There is one really nice thing about having a blog whose readership consists mainly of car insurance spambots:  I don’t have to feel guilty when I don’t post anything for a while.  I had started a series on programmability, but I managed to get sidetracked by the inevitable runup to Cisco Live that consumes Cisco TME’s, and so that thread got a bit neglected.

Meanwhile, an old article by the great Ivan Pepelnjak got me out of post-CL recuperation and back onto the blog.  Ivan’s article talks about how vendor lock-in is inevitable.  Thank you, Ivan.  Allow me to go further, and write a paean in praise of vendor lock-in.  Now this might seem predicable given that I work at Cisco, and previously worked at Juniper.  Of course, lock-in is very good for the vendor who gets the lock.  However, I also spent many years in IT, and also worked at a partner, and I can say from experience that I prefer to manage single vendor networks.  At least, as single vendor as is possible in a modern network.  Two stories will help to illustrate this.

In my first full-fledged network engineer job, I managed the network for a large metropolitan newspaper (back when such a thing existed.)  The previous network team had installed a bunch of Foundry gear.  They also had a fair amount of Cisco.  It was all first generation, and the network was totally unstable.  Foundry actually had some decent hardware, but their early focus was IP.  We were running a typical 1990’s multi-protocol network, with AppleTalk, IPX, SNA, and a few other things thrown in.  The AppleTalk/IPX stack on the Foundry was particularly bad, and when it interacted with Cisco devices we had a real mess.

We ended up tossing the Foundry and going 100% Cisco.  We managed to stabilize the network, and now we were dealing with a single vendor instead of two.  This made support and maintenance contract management far easier.

Second story:  When I worked for the partner, I had to do a complete retrofit of the network for a small school district.  They had a ton of old HP, and were upgrading their PBX to a Cisco VoIP solution.  This was in the late 2000’s.  I did the data network, and my partner did the voice setup.  The customer didn’t have enough money to replace all their switches, so a couple of classrooms were left with HP.

Well, guess what.  In all the Cisco-based rooms, I plugged in the phones and they came up fine.  The computers hanging off the internal phone switch port also came up fine, on the correct data VLAN.  But on the classrooms with the HP switches, I spent hours trying to get the phones and switches working together.

There is a point here which is obvious, but needs restating.  If Cisco makes the switches, the routers, the firewalls, and the phones, the chances of them all working together is much higher than if several vendors are in the mix.  Even with Cisco’s internal BU structure, it is far easier to call a meeting with different departments within a company than to fix problems that occur between vendors.  Working on Software Defined-Access, I learned very quickly how well we can pull together a team from different product groups, since our product involves switching (my BU), ISE, wireless, and APIC-EM.
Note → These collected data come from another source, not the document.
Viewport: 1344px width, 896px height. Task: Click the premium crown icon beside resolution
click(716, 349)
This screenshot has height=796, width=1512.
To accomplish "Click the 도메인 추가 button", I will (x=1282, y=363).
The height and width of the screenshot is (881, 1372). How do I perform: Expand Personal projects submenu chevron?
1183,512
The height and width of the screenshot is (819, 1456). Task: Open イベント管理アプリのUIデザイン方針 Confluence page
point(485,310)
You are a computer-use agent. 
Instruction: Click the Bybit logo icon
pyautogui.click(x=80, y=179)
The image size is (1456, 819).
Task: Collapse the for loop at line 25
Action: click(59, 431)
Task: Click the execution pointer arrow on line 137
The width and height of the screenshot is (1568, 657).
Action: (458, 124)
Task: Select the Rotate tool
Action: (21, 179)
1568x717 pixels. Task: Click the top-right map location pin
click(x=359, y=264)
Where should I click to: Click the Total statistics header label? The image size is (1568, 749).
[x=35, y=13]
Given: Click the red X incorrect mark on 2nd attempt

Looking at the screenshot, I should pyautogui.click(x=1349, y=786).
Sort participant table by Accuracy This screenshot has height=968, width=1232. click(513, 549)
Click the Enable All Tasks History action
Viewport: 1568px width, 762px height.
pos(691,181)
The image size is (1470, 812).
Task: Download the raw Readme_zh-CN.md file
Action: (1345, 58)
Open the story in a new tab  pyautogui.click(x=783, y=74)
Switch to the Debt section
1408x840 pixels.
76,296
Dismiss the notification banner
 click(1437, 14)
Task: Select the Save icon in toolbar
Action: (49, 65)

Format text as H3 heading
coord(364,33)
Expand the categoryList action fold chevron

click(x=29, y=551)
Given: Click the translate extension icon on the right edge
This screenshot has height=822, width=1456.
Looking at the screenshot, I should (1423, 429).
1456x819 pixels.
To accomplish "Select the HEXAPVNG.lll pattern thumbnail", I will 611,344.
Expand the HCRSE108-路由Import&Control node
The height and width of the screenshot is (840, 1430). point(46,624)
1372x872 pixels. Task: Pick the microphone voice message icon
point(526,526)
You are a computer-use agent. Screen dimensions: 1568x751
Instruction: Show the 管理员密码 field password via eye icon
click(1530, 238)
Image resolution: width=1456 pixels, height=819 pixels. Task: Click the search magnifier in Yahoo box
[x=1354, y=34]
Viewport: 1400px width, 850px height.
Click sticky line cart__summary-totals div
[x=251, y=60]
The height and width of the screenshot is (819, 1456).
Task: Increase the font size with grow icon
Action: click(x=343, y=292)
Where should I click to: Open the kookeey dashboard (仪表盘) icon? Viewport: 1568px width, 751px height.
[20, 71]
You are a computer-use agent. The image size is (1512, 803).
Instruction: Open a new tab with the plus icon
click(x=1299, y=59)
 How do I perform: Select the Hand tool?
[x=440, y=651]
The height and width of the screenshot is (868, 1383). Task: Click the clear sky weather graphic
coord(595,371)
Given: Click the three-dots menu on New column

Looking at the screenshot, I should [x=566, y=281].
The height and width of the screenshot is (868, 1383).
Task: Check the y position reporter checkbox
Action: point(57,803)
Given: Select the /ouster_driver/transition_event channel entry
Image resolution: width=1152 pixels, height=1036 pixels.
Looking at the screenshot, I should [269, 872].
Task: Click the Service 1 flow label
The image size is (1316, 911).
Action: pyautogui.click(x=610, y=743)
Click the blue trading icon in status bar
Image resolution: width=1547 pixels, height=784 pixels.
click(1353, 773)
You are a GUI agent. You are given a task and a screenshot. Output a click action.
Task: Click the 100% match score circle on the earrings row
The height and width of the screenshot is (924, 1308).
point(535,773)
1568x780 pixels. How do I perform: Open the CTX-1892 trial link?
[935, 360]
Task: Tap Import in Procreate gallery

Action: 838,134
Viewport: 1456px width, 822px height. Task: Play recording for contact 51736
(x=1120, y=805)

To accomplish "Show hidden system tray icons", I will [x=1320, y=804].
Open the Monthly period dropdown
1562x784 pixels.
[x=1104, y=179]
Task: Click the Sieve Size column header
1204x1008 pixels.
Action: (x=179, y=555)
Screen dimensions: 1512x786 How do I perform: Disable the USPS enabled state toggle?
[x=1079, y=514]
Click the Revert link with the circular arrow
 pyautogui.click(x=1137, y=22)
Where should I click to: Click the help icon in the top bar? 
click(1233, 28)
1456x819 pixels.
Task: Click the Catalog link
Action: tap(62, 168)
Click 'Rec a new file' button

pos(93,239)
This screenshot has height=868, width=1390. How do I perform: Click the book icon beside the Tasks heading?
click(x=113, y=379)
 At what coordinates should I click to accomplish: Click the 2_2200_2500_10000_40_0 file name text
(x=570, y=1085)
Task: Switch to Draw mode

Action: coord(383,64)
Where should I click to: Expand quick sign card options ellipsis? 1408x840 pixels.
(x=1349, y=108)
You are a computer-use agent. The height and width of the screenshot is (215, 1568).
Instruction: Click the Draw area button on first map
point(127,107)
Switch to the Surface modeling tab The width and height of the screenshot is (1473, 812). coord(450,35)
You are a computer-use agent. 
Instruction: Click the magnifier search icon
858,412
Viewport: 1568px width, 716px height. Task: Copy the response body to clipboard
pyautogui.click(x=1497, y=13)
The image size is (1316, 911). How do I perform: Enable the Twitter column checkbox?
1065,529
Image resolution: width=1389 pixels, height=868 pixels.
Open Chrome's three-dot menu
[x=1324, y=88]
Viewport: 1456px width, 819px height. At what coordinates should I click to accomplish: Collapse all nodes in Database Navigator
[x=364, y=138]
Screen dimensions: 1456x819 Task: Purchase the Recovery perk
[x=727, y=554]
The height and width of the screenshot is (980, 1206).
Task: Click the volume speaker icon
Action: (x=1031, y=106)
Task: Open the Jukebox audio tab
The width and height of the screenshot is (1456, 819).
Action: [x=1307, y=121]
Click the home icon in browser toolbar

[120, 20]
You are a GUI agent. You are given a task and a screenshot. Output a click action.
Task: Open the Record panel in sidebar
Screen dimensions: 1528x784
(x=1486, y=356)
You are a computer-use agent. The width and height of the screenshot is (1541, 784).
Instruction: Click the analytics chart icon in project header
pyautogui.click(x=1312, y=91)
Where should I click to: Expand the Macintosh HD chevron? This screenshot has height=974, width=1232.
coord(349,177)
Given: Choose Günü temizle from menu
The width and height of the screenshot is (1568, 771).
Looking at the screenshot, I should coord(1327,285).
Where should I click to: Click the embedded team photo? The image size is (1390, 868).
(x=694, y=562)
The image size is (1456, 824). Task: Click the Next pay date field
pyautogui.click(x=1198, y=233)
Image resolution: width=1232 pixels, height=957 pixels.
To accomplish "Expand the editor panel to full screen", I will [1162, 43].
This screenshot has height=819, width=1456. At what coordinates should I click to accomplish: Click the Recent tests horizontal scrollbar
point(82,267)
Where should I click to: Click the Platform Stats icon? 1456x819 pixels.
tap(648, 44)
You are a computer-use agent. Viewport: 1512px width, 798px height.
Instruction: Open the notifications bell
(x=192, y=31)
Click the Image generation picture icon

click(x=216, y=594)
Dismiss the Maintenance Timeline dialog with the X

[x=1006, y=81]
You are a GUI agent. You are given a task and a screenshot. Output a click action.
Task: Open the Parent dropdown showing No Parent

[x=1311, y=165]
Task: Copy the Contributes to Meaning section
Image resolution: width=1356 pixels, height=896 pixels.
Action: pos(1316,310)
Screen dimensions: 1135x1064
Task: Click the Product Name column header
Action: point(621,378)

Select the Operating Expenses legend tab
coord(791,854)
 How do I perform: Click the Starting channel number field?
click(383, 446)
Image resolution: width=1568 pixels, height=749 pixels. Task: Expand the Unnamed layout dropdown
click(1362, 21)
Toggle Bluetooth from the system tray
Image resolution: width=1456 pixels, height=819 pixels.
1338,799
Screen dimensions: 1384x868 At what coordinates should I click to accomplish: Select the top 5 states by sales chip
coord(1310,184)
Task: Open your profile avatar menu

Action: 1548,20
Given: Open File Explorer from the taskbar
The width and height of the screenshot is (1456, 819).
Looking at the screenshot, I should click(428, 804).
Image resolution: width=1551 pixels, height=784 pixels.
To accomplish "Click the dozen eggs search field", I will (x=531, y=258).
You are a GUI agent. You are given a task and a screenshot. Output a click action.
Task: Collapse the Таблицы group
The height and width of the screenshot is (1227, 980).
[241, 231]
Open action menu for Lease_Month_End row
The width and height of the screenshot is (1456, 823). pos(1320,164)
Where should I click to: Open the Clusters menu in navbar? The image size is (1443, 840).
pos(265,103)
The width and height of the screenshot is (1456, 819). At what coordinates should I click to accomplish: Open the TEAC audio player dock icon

As I mentioned above, the other advantage is easier management of the non-technical side of things.  Managing support contracts, and simply having one throat to choke when things go wrong are big advantages of a single-vendor environment.

All this being said, from a programmability perspective we are committed to open standards.  We realize that many customers want a multi-vendor environment and tools like OpenConfig with which to manage it.  Despite Cisco’s reputation, we’re here to make our customers happy and not force them into anything.  From my point of view, however, if I ever go back to managing a network I hope it is a single-vendor network and not a Fraken-network.